The distributions of energy density error for the nine models are calculated and shown in Figs. 10 and 11 for Zafaranh and Shark El-Ouinate site, respectively. From Fig. 10, Zafaranh site,, the second model (g2) provides the minimum error of energy density with 5.728%. After that, the fourth (g4) and seventh (g7) model is resulting with error of energy density of 6.005 and 6.167%, respectively. On the other side, all the models illustrates close error where no great divergence in the results as the worst model gives error of energy density of 6.593%. From Fig. 11, at Shark El-Ouinate site, the eighth model (g8), the cubic form, provides the minimum error of energy density with 13.2%. After that, the nineth (g4) and seventh (g7) model is coming with error of energy density of 13.6 and 16.6%, respectively.

Fig. 10
figure 10

Energy density error of the nine models for Zafaranh site

Fig. 11
figure 11

Energy density error of the nine models for Shark El-Ouinate site

A computational complexity analysis for metaheuristic algorithms can be carried out using the "Big O notation," an established mathematical shorthand in the computer fields. For comparative purposes, the methods' processing times and memory usage were discovered here.
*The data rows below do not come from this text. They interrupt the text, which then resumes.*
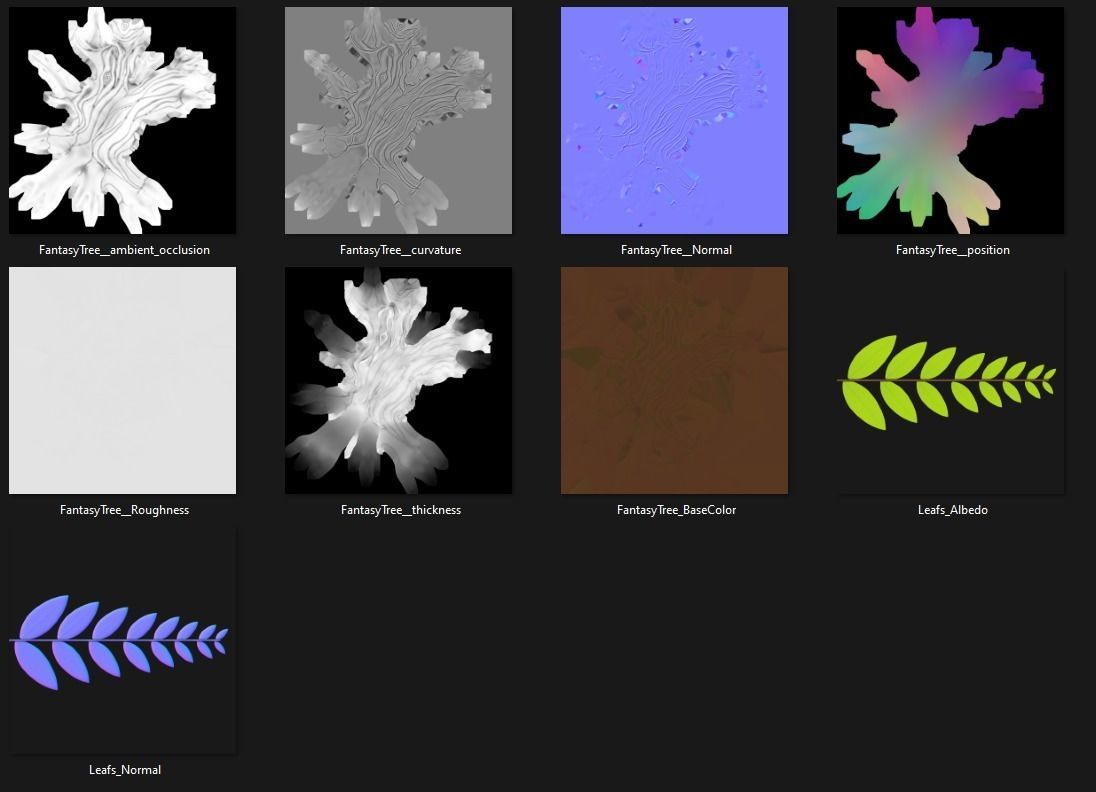The image size is (1096, 792).
Task: Click the FantasyTree_BaseColor file name label
Action: [676, 510]
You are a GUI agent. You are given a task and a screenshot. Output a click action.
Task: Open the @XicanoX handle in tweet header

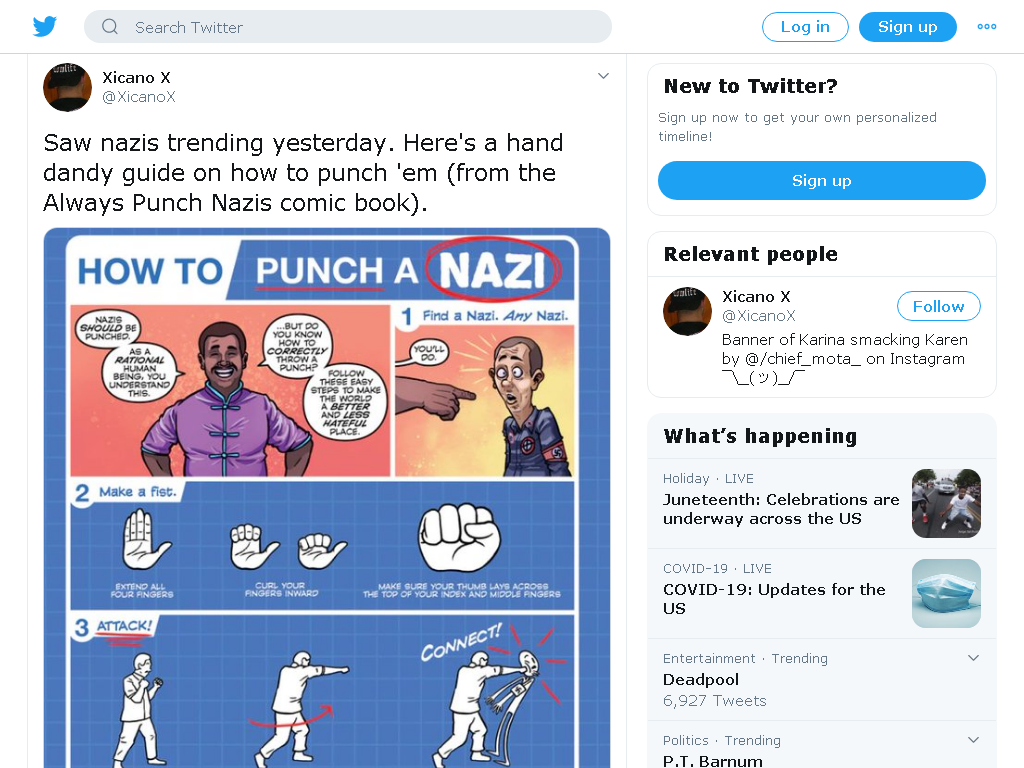tap(138, 97)
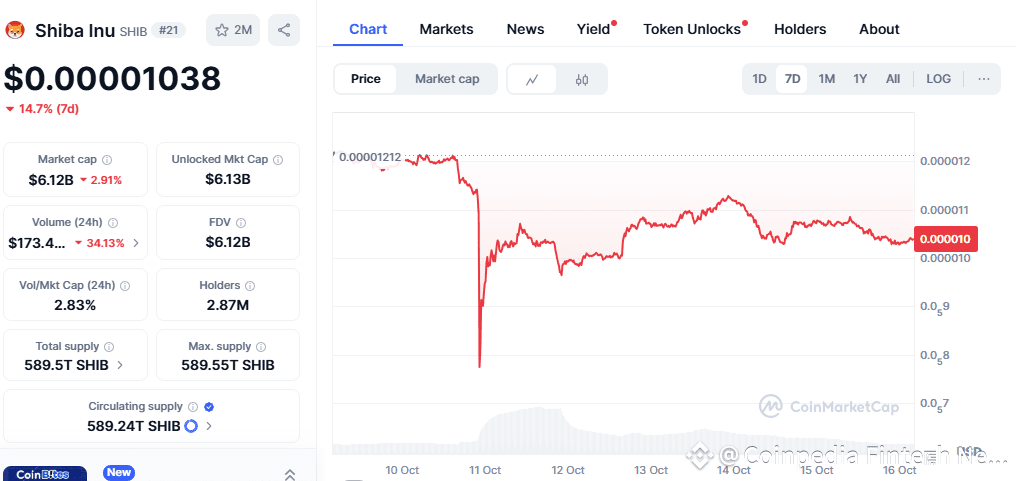Screen dimensions: 1016x481
Task: Open more chart options ellipsis menu
Action: [x=984, y=79]
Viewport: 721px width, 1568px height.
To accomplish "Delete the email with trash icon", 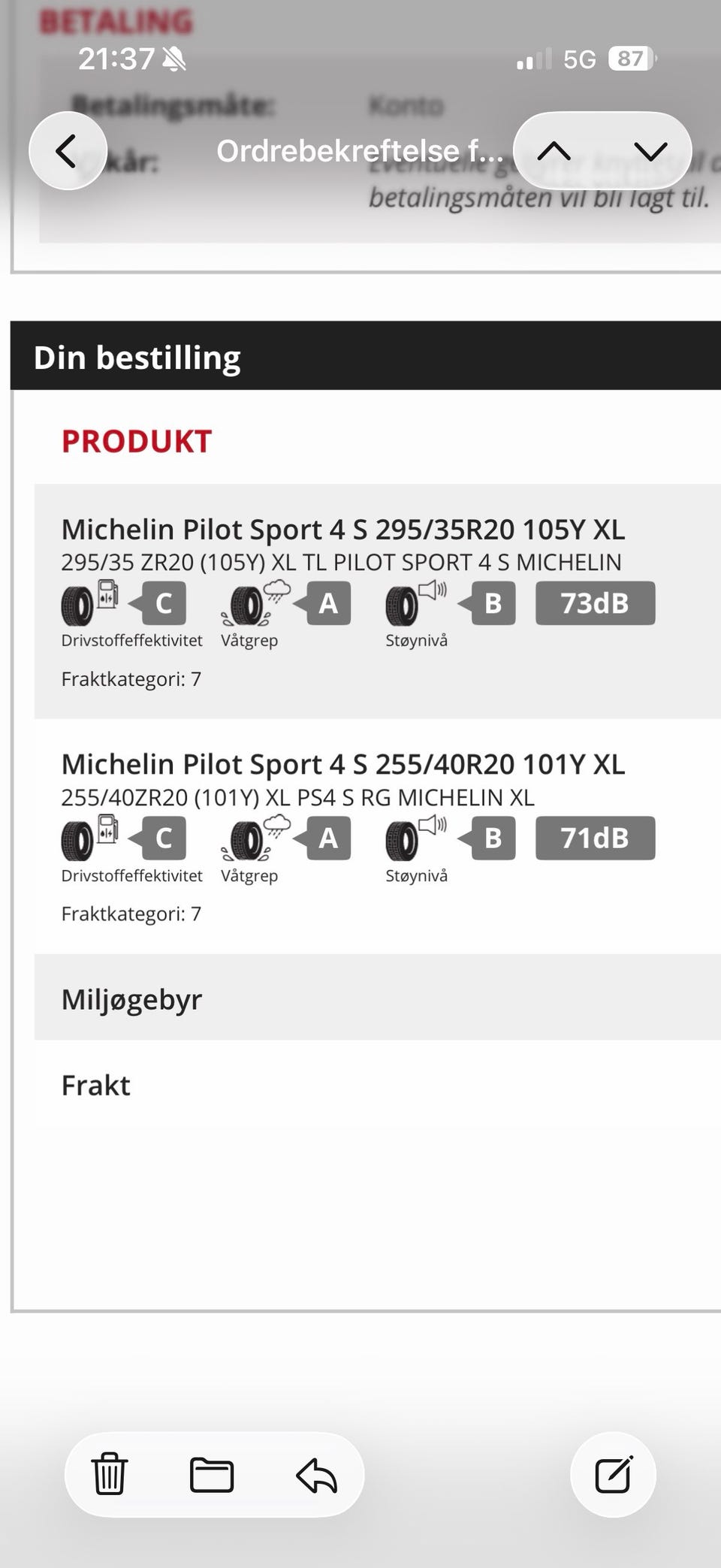I will [110, 1474].
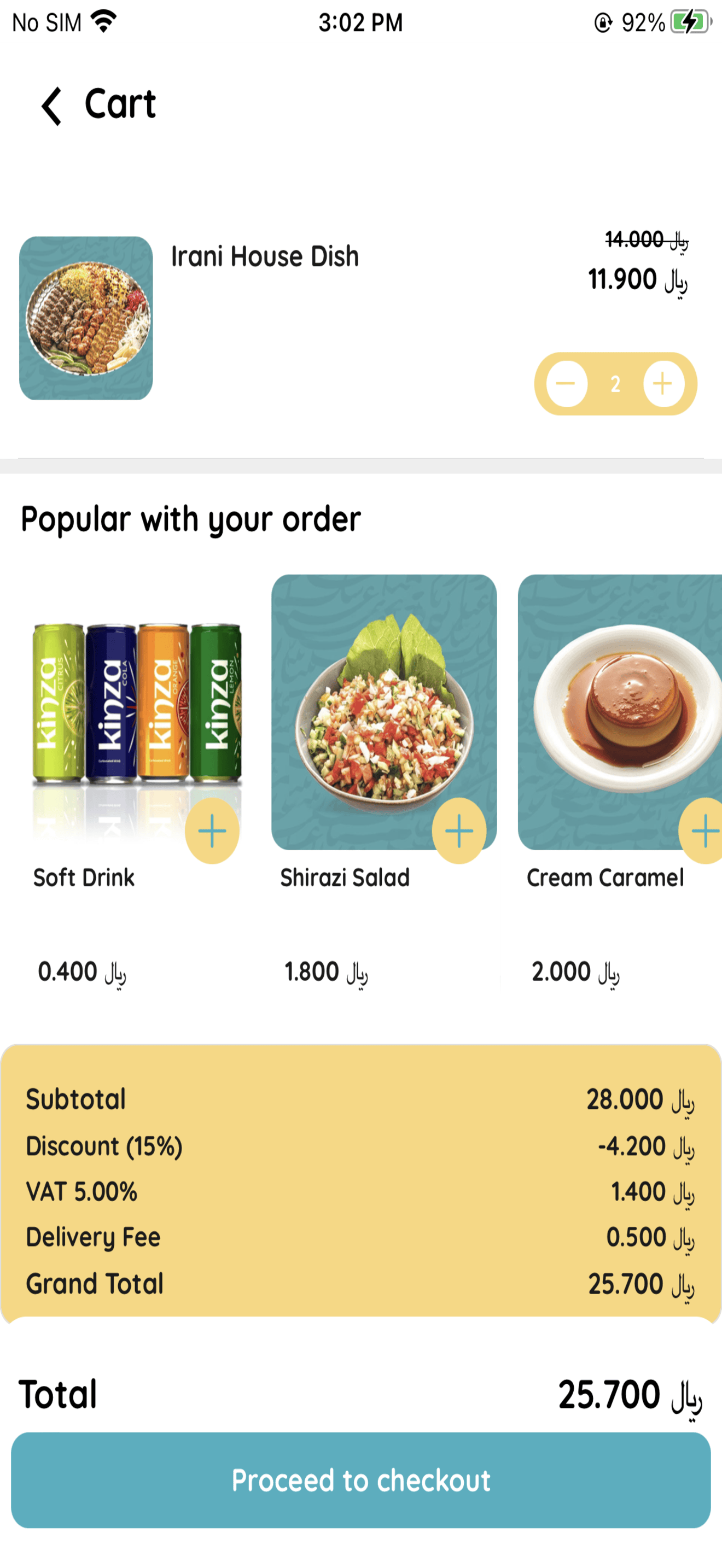The image size is (722, 1568).
Task: Tap the battery charging icon
Action: [691, 22]
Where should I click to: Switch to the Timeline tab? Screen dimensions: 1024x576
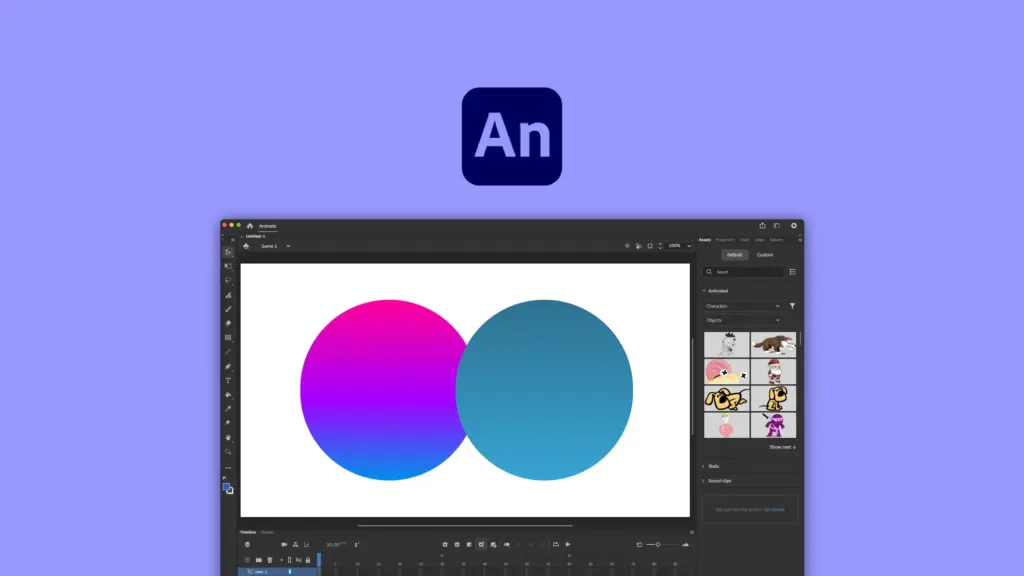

For each case study, the computational complexity and typical execution time are shown in Table 7. As can be seen, because there are two dimensional control variables for determining the form and scaling factors, the computational complexity of the issue of approximating the Weibull parameters reaches O(10,000). The BES also displays a marginally longer run time than the PSO, CSA, and AO algorithms.

Table 7 Run time and computational complexity of proposed BES for estimating Weibull Parameters

6 Conclusion

The optimal parameter estimation of the Weibull distribution parameters is the crucial step of analyzing the wind speed profile for Zafaranh and Shark El-Ouinate sites, Egypt. In this study, four analytical methods of MLM, MM, EM, and EPFM, and other heuristic methods of PSO, CSA, AO, and BES algorithms are developed. Several fitness metrics are evaluated for comparative asssessment between the competitive methods. The novel meta-heuristic BES algorithm shows the best performance in acquiring the highest value of R2, the least value of RMSE and the least value of MAE. Also, the Mean objective obtained by the BES algorithm is better than the others. Further, the BES algorithm is the most robust technique as it achieves the least standard deviation, and standard error compared to the others. Otherwise, the BES algorithm demenstartes the greatest stability characteristics as its histogram of the obtained objectives is greatly better than PSO, CSA and AO algorithms. Moreover, the BES algorithms presents the fastest convergence compared to the others since it give its best solution through less than 40% of the total number of iterations. Furthermore, wind power curve models are analyzed to deduce the nonlinear relationship between the wind output power and the regarding speed where the error of wind energy density between actual and estimated is greatly minimized using more effective model for each wind site. A suggestion for future work is that the cost of a kWh generated from the wind farm having could be established based on different wind power models for each wind site.